Le démarrage de l’opération sera marqué par un lancement officiel en présence de l’ensemble des partenaires impliqués dans l’identification des citoyens.

Les cahiers de jugements déclaratifs seront disponibles dans tous les villages, tribus, quartiers, hameaux pour leur remplissage par les préposés aux écritures ou les directeurs d’école, les agents consulaires, en présence des chefs coutumiers, des représentants des partis politiques et des organisations de la société civile sous la supervision des responsables de l’état civil.
L’opération couvrira Douze Mille Deux Cent Quatorze (12 214) villages et Six Mille Trois Cent Sept (6 307) tribus.
Le coût estimatif de l’opération est de Deux Milliards Sept Cent Soixante-Dix Millions Sept Cent Dix-Neuf Mille Huit Cent Vingt (2.770.719.820) francs FCFA.
Le coût de l’acte délivré s’élève à Trois Cent Quarante Six (346) francs au lieu du coût actuel de Deux Mille (2 000) F CFA.
C’est le lieu d’appeler tous les acteurs de la société civile et les médias à se mobiliser et à mobiliser tous les citoyens nigériens à se faire délivrer les pièces d’état civil afin d’obtenir leur inscription sur la nouvelle liste électorale biométrique.

  • Un projet de chronogramme définissant les grandes étapes du processus électoral a été élaboré par la CENI ; – Le budget prévisionnel pour le fonctionnement de la CENI est estimé à Un Milliard Six Cent Treize Millions Sept Cent Trois Mille (1.613.703.000) FCFA – Le coût de la confection du fichier électoral biométrique en cours d’élaboration, sera arrêté après la signature du contrat avec l’opérateur technique qui sera choisi à la fin du processus de l’appel d’offre international ; – D’ores et déjà l’élaboration du cahier de charge pour l’appel à manifestation d’intérêt a été faite. L’évaluation des manifestations reçues est achevée et les résultats vont être publiés dans les prochains jours ; – Le dossier d’appel d’offre pour le recrutement de l’opérateur technique offrant la meilleure solution technique pour l’enrôlement des électeurs et la production de la liste électorale biométrique et les cartes d’électeurs est quasiment ficelé et sa diffusion sera lancée très prochainement.

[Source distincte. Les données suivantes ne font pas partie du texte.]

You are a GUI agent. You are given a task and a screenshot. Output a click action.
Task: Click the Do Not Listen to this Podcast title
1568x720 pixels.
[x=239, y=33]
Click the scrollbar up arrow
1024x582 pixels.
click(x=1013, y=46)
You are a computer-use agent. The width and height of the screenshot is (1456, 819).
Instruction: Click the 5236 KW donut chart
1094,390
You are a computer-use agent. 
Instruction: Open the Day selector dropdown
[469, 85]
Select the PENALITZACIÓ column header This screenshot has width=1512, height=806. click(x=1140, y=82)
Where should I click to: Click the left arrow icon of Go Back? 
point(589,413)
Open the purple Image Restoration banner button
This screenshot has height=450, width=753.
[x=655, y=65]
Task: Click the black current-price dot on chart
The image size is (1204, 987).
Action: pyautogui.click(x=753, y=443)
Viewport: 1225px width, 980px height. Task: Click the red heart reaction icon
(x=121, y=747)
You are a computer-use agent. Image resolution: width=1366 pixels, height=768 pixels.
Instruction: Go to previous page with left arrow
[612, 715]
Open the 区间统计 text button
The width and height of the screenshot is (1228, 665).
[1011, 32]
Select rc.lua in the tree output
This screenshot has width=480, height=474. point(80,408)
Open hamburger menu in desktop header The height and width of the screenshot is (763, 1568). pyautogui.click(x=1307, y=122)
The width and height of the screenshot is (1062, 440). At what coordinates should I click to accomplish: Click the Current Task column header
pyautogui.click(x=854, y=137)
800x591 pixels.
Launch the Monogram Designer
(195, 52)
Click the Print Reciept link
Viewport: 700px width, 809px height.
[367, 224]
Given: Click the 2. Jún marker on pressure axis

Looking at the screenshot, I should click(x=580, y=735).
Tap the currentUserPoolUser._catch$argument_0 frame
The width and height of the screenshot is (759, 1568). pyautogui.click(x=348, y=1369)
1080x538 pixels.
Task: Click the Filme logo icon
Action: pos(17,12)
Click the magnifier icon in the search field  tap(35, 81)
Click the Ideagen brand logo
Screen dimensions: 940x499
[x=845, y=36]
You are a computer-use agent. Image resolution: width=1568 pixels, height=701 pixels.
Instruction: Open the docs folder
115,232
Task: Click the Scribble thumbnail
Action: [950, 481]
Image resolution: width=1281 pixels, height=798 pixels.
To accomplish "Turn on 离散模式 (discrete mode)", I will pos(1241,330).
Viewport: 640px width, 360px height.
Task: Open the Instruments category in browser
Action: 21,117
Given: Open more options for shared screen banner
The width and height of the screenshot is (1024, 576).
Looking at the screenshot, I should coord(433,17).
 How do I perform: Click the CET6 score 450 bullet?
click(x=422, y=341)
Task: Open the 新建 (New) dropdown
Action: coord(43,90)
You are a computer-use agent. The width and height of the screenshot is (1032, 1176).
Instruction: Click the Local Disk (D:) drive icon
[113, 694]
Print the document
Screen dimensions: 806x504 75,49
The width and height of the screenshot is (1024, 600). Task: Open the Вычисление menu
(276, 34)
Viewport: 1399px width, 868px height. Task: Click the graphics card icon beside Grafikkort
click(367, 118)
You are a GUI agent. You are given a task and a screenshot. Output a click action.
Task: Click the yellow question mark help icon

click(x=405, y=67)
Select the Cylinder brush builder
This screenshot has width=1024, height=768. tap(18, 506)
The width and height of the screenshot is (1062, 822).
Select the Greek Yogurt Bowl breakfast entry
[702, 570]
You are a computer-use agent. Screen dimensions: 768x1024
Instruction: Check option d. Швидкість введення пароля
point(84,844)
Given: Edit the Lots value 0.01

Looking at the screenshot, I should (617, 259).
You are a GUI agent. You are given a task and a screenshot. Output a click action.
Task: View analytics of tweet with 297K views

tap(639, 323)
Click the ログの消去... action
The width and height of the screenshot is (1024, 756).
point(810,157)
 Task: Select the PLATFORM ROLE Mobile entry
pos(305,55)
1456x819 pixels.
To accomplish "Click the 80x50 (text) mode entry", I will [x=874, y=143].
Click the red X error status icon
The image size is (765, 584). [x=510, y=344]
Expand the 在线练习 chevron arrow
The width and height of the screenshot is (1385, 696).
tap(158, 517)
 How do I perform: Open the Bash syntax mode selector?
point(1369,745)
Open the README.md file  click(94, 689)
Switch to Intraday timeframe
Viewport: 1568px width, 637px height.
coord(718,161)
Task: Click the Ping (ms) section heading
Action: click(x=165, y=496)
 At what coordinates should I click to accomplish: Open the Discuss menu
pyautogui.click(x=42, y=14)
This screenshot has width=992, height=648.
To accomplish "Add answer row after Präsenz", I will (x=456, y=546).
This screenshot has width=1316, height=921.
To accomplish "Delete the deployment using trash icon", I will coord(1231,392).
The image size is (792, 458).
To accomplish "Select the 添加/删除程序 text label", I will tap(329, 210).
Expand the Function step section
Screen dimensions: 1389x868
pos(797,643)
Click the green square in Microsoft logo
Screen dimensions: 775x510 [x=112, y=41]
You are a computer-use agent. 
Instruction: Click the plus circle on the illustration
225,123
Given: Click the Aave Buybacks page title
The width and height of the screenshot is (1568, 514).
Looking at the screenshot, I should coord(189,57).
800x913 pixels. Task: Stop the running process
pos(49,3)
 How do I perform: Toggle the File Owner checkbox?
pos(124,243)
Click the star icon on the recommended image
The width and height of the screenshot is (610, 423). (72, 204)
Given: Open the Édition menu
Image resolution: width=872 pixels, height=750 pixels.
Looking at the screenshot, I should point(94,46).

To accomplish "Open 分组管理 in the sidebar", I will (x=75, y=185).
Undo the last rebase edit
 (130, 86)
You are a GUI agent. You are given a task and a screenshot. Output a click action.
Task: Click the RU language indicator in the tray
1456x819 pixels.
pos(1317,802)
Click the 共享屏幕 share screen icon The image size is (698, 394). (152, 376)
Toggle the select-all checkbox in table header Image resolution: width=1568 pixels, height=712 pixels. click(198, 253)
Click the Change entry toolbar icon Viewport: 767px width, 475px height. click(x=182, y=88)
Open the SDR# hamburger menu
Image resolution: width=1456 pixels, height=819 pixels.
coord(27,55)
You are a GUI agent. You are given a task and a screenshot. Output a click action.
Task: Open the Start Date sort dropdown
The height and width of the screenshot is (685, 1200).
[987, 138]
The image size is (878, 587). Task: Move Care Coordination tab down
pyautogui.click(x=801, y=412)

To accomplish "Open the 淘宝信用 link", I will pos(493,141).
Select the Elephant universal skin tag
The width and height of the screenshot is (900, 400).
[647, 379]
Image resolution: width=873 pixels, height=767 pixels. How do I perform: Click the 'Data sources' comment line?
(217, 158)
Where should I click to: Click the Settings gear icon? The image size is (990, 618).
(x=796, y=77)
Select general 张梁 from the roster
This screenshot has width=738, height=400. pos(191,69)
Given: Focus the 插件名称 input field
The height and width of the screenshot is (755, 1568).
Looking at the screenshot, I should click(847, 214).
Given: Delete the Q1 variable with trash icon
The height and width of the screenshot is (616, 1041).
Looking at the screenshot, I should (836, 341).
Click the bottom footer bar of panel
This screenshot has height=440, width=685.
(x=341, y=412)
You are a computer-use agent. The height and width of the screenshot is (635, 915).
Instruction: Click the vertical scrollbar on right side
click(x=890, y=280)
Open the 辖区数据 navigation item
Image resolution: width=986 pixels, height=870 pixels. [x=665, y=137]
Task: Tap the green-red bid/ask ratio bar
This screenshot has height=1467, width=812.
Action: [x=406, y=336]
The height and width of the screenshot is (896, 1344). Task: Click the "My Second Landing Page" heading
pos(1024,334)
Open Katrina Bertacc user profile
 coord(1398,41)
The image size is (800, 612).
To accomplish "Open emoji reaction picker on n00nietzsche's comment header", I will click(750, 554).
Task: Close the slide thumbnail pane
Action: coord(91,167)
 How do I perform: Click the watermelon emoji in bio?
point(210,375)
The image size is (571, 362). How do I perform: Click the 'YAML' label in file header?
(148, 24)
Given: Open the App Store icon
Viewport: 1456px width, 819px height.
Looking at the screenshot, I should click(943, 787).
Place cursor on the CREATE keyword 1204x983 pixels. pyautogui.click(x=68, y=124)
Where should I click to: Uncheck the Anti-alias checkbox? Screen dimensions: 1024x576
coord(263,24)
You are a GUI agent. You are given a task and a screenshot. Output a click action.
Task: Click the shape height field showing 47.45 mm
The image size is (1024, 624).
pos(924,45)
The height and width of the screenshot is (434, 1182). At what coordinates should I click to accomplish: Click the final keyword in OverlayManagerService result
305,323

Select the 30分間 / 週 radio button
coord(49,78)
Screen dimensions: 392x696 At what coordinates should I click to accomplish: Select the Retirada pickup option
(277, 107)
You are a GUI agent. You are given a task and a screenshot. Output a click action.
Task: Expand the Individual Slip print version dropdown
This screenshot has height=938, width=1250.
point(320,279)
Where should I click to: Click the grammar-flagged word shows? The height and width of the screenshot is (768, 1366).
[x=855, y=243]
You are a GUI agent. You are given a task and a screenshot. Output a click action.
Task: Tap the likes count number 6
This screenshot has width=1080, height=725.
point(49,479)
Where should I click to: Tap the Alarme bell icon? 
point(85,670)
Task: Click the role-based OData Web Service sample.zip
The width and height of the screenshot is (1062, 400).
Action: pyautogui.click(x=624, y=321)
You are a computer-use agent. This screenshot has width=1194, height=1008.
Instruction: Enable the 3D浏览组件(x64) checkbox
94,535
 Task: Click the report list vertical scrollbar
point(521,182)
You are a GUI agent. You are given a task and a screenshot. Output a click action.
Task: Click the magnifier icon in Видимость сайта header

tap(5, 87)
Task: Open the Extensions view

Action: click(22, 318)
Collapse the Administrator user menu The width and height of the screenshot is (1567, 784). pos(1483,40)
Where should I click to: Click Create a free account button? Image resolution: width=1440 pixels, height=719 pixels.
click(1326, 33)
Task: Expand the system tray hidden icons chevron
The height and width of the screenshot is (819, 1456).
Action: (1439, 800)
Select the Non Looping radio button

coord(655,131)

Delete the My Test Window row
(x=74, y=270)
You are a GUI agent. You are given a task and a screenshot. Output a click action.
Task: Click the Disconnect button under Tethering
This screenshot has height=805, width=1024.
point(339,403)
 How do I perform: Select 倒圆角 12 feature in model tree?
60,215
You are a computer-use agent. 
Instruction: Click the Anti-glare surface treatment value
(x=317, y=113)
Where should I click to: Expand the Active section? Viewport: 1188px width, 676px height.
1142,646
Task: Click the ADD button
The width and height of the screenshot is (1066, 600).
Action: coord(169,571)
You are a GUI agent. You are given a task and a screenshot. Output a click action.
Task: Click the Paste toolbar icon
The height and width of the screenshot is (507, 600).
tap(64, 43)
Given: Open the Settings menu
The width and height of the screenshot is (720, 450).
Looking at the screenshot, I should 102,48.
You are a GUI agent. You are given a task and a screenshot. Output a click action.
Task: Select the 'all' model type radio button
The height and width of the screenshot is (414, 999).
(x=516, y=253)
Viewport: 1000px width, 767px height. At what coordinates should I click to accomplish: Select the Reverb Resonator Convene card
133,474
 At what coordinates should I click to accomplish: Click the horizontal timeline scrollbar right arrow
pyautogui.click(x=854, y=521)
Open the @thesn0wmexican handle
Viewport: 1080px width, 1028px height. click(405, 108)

III- De l’interaction avec les partenaires

1) Intérieurs
Aux termes de la loi, les ressources de la CENI proviennent du budget national qui demeure pour l’instant, l’unique source de financement du processus électoral ;

2) Extérieurs
Dans le cadre de l’élaboration du fichier électoral biométrique, la CENI a demandé et obtenu l’appui technique de l’organisation internationale de la francophonie (O.I.F.). Deux délégations de cette organisation ont fait le déplacement. La première qui a séjourné à Niamey du 11 au 15 Décembre 2017 a rencontré des responsables des institutions de la République, dont le bureau et les membres de la CENI ainsi que les acteurs et partenaires du processus électoral.
La deuxième mission, s’est déroulée du 12 au 19 Février 2018. Elle comprenait deux experts qui ont apporté leur concours à l’élaboration du dossier d’appel d’offres et du cahier des charges pour la sélection de l’opérateur technique partenaire.

IV- Des perspectives

La CENI voudrait, à cette occasion, rassurer toute la classe politique, les Organisations de la Société Civile et les médias, les partenaires et amis du Niger sur sa détermination à conduire un processus électoral transparent, crédible et honnête. La CENI les engage à accompagner le processus électoral qui est basé sur la participation, la concertation et la coaction.
Dans le cadre de cette concertation elle a tenu une réunion d’information avec la communauté internationale le mardi 22 mai 2018, avec les partis politique le jeudi 24 mai 2018

Compte tenu de l’enjeu que constitue l’élaboration du fichier électoral biométrique tant souhaité dans le cycle des élections à venir et l’organisation de ces élections elles-mêmes, la CENI vous propose de mettre en place un cadre dynamique d’échanges.